Operating System - OpenVMS
Showing results for 
Search instead for 
Did you mean: 

Disaster tolerance

Heinz W Genhart
Honored Contributor

Disaster tolerance

Hi Community

I have a customer which builds up a second datacenter. The distance between the two datacenters is 100 Km. They built a layer 3 (not layer 2) network.
Our developers worked out a concept for an existing application. They don't extend the existing cluster over those both sites (one reason is the layer 3 network)

On site A) we do have a cluster with two GS1280 and an XP24000 San storage.
On site B) we do have a single node GS1280 cluster with also an XP24000 storage, which is the read-only system for the Application (replication is done on RdB level).

On site A) we are using triple member shadowsets. Two of the disks are located within the san storage at site A) and one member is located within the san storage at site B). (Example: DSA0 contains $1$dka0, $1$dka1 and $1$dka100. dka0 and dka1 at site A), dka100 at site B))

In case of a disaster, lets assume, that site A) is gone, the plan is to mount the Shadowset member $1$dka100 on the read only system at site B) and to start the application on the read-only system, which then becomes the master application system (without a read-only system).

This situation is extremely dangerous, because it is possible to mount $1$dka100 on the cluster at site A) and also on the cluster at site B). In case somebody mounts this disk uncontrolled on both sites, data loss will occur. (this could also happen, when the cluster on site B) is the active system and site A) comes back after a disaster and somebody just boots the cluster on site A).
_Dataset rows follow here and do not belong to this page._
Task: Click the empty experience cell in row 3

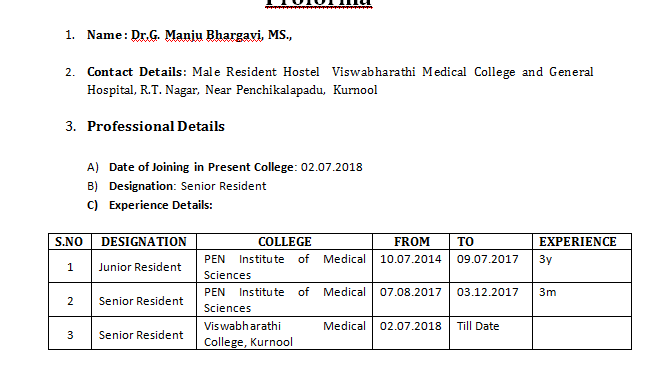Action: click(582, 333)
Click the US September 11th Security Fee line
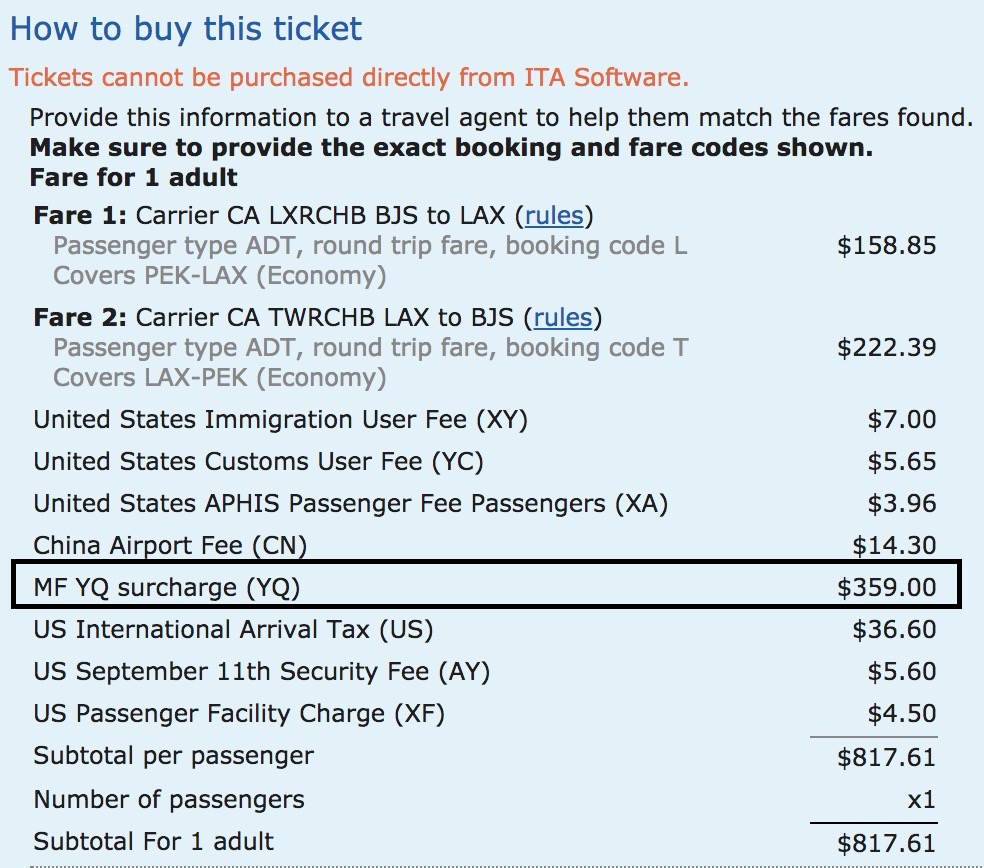Image resolution: width=984 pixels, height=868 pixels. (262, 672)
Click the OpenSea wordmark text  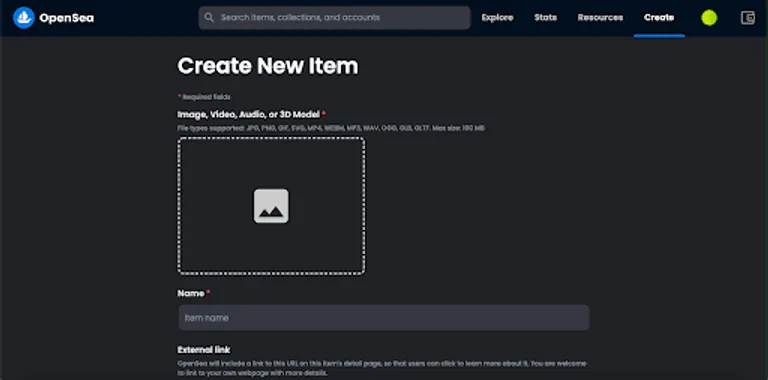[67, 19]
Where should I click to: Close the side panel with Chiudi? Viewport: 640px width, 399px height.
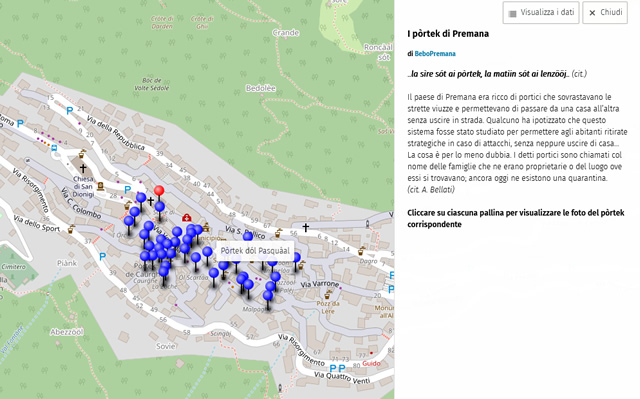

Then the systems on site A) will mount the disks during startup…. and in this case DKA100 would be mounted on two separate clusters!
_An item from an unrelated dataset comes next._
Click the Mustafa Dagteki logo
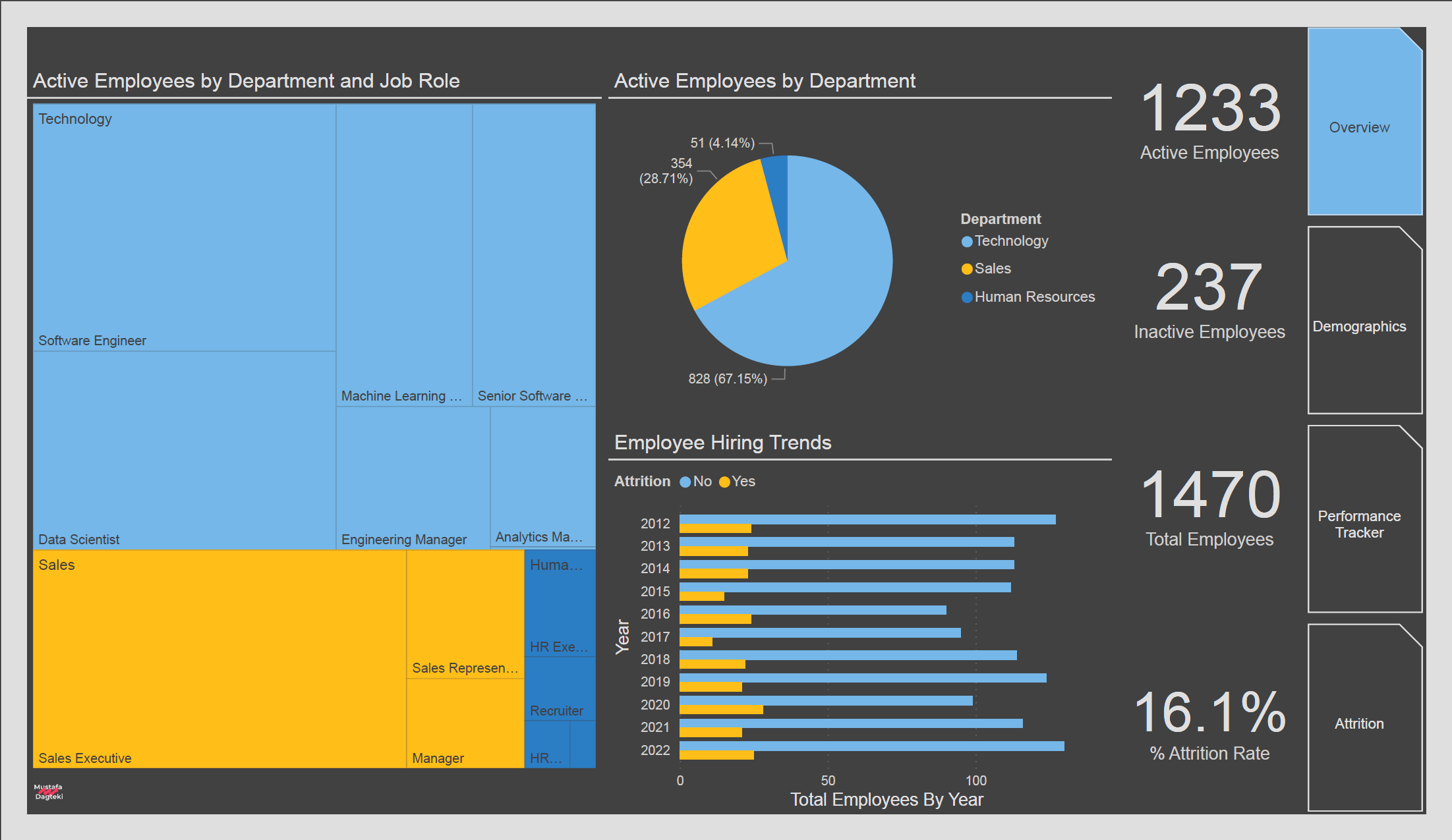The height and width of the screenshot is (840, 1452). click(x=48, y=791)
Does somebody has an idea how we can solve this problem (unfortunately cluster extending over the two sites is no discussion point) ?
CA on the XP’s is also no discussion point. This because we could measure 2800 I/O’s on a triple Shadowset and we measured only 800 I/O’s on a two member Shadowset with CA on the XP to replicate the data to the 3rd member.
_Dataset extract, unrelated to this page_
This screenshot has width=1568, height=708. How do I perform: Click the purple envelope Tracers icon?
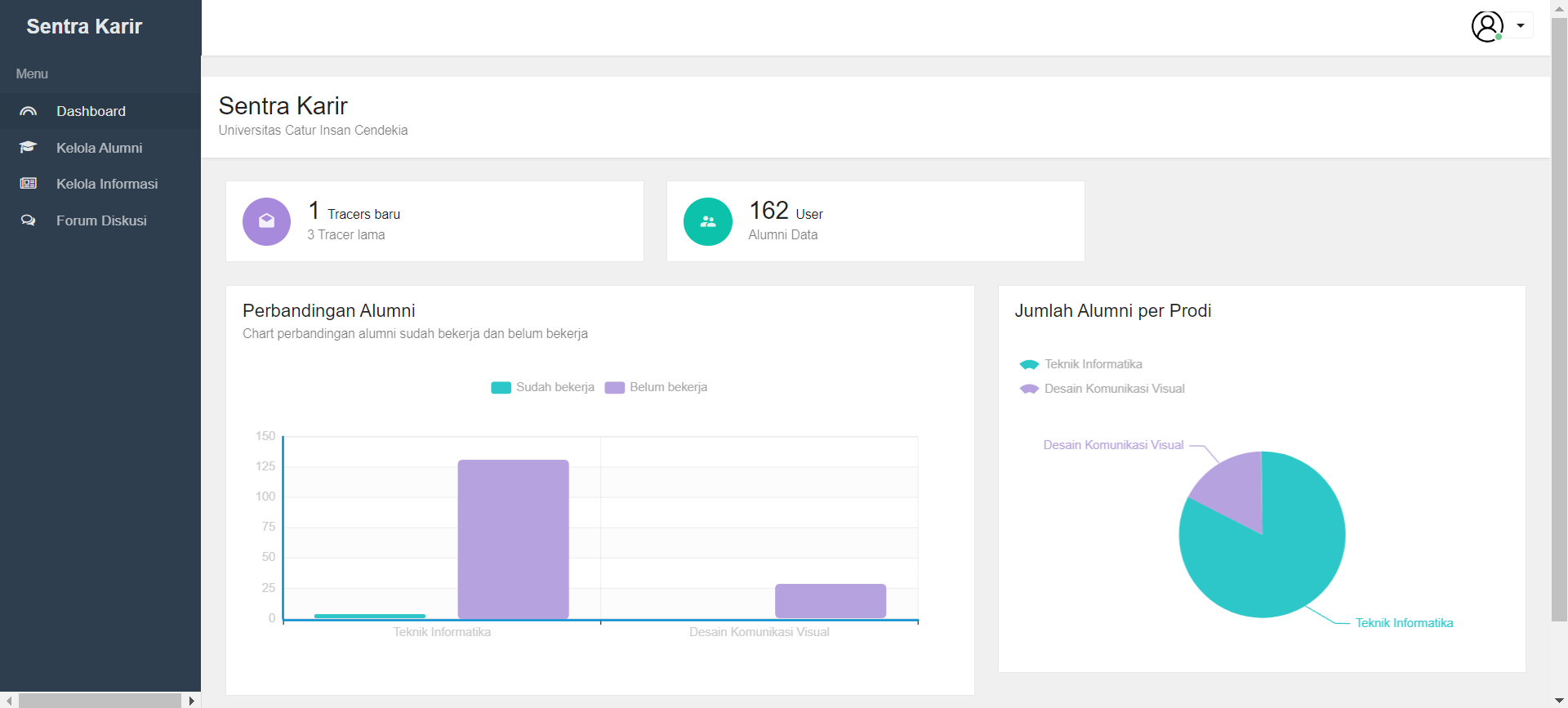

We could solve it with the zoning on the XP’s, but in case of a disaster I don’t trust the reliability of the San team, this because in case of a disaster they will have other problems too. We have 100 OpenVMS Systems, 400 Sun Solaris systems, 300 Windows Server, 150 Linux Servers and 90 Tru64 Systems and in case of a disaster all those systems may be involved.

Thanks in advance

Robert Gezelter
Honored Contributor

Re: Disaster tolerance


This deserves the usual disclaimer, that this is a deeper question than is safe to give a quick answer.

My first flash is to use a file on this volume as an interlock of to prevent the situation. I would also consider implementing an interlocking scheme at a Level 3 to ensure that the problem situation (both sites coming up as Master).

I cannot advise enough caution in this regard. I would recommend that in-depth review and careful planning of this contingency is an excellent idea, I would also recommend retaining consulting expertise to review this situation in-depth (Disclaimer: My firm provides services in this area).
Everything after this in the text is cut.